For those of you who don’t read French or who don’t want to open a separate browser window, here’s the gist of it :
In 2005, I spent a year abroad, studying at the Universidad San Francisco de Quito in Quito, Ecuador. In May 2006, at the end of the school year, Marina (former roommate and travel buddy extraordinaire) and I decided to take off for 6 weeks and tour Peru and Bolivia. Seasoned ecuadorian travellers that we were, we flew South from Quito to Loja, a 75$ flight that saved us 18 or so hours on the bus. We got to spend time in the beautiful city of Loja and the amazing valley of Vilcabamba and from there, we boarded a bus to Peru. I couldn’t tell you how long we spent on the bus, but it was quick and easy. We got dropped off at the border in Piura at around 4am and stood around for 2 hours amidst giant leaping grasshoppers until the guard that we could see behind the window woke up.

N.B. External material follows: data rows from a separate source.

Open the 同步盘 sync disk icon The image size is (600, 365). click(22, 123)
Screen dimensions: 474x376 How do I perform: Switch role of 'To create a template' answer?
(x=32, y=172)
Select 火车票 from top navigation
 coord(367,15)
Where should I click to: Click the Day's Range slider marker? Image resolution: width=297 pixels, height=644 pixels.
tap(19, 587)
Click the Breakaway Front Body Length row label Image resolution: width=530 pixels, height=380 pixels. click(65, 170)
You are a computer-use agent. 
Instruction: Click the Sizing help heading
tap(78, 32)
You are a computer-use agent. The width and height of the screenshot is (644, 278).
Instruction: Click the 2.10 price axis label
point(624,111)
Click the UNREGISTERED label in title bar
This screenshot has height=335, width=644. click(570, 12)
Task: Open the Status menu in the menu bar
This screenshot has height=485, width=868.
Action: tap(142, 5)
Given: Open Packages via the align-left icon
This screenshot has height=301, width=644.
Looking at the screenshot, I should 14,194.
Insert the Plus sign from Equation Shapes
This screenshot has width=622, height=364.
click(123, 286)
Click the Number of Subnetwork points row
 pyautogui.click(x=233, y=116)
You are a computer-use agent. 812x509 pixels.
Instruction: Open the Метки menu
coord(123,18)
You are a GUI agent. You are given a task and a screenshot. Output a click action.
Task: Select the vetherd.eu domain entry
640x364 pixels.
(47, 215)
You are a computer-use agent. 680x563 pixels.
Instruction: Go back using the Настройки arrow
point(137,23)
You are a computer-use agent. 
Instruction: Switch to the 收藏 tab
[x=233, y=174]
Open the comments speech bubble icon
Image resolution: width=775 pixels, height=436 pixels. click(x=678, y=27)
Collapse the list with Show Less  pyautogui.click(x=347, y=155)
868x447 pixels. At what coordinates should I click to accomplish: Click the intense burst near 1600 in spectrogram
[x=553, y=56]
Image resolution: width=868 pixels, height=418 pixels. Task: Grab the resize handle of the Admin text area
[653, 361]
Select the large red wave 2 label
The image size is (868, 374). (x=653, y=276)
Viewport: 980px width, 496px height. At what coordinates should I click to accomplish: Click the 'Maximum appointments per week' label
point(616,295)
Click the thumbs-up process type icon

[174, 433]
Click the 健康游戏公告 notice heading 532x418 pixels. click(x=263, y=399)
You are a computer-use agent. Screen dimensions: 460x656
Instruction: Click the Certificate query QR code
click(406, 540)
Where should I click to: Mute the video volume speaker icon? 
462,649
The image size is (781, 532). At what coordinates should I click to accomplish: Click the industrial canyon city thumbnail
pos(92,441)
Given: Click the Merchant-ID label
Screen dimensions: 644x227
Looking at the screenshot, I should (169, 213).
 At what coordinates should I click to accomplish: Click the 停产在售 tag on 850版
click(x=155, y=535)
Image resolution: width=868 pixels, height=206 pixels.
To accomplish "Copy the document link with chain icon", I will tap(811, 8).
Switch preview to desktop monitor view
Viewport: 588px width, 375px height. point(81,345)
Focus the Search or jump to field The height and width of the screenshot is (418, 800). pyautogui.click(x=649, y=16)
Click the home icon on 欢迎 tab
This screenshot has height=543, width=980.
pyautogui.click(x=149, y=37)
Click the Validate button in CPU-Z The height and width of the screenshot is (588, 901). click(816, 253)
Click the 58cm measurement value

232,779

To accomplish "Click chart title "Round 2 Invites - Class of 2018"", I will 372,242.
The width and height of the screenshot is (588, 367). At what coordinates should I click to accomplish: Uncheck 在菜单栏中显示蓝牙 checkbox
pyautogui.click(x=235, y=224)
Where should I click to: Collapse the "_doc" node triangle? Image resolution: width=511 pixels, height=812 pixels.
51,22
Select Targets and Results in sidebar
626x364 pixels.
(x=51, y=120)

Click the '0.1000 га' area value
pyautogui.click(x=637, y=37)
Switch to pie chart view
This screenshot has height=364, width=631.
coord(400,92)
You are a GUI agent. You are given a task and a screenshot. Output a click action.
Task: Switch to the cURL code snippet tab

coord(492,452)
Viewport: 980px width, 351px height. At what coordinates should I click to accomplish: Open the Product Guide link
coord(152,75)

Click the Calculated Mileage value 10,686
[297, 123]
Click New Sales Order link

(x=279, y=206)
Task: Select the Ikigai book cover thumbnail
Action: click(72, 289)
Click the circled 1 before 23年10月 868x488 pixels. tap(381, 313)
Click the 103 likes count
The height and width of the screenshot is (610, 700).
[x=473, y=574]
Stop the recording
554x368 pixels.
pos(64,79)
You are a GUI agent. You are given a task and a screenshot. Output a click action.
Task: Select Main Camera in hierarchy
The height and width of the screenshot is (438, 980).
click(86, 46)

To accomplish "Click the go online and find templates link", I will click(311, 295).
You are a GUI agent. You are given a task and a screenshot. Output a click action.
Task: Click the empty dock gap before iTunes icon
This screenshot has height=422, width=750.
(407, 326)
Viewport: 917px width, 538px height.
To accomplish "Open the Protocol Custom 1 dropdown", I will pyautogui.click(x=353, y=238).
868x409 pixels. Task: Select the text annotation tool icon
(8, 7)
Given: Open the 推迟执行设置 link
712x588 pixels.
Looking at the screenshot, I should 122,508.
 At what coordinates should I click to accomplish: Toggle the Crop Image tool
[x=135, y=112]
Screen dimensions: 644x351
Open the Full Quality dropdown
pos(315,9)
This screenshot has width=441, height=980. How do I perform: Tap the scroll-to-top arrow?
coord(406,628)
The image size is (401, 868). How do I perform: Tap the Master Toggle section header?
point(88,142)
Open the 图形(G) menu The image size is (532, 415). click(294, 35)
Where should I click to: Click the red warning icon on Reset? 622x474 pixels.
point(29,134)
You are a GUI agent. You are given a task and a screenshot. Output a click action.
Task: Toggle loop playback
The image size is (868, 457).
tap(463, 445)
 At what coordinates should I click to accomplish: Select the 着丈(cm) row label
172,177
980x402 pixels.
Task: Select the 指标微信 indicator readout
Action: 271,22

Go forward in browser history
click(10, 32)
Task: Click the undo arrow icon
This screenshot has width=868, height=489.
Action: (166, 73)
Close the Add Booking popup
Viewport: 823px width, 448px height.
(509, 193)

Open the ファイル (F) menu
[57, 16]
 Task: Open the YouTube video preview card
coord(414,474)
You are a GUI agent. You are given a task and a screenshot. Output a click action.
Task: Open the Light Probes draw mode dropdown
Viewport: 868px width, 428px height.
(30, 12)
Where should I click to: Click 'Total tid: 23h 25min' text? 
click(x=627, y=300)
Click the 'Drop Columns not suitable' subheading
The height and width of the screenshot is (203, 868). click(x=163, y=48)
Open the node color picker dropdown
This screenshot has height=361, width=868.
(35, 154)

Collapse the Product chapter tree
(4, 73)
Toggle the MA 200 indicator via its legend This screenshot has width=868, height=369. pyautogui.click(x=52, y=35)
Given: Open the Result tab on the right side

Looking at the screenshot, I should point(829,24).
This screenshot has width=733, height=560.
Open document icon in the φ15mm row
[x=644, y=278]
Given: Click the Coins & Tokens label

So, around 6am, we were waved through the border, walked across the kilometer long bridge, and ended up in Peru. From the edge of the country, we boarded another bus to a town called Chiclayo and promptly fell back asleep.
Once we got to Chiclayo, we had a couple of hours to spare before boarding our next bus to the historic (and supposedly very beautiful) city of Chan Chan. We had heard that there was a really great witch market in the town of Chiclayo, but we had our backpacks with us and didn’t want to cart those through the market, so we made the risky decision of leaving our stuff at the bus station. Unheard of, right? We thought about it and decided that the smartest thing would be not to leave any valuables behind, so we took our passports, ipods, cameras and everything else worth anything with us.
In retrospect, I still think that we did the right thing, but we got really unlucky when our taxi was accosted. The first thing I was aware of was a guy pulling my camera out of my hand, while Marina, always a bit quicker than I am, was pulling me from the other direction, trying to get me out of the taxi. I looked to my left, where the guy had started pulling on my bag, and I started pulling back until I saw his gun. Um, hi, potentially dangerous stranger! Please take all my things!
What does this have to do with Bamako?
In Bamako, it’s really common to share taxis. This I didn’t know before getting here. Oftentimes, the taxi pulls up and there’s already someone in it. Generally, I don’t like getting into those taxis unless the other passengers are women. The other night, we were driving through town in a crazy rain storm, and all of a sudden, this man runs up to the taxi and tries to open the door. Well, that definitely freaked me out. Turns out that the mugging in Peru had a bigger impact on me than I thought, and I’m always skittish when taxis stop on the side of the road now. Hopefully that goes away soon!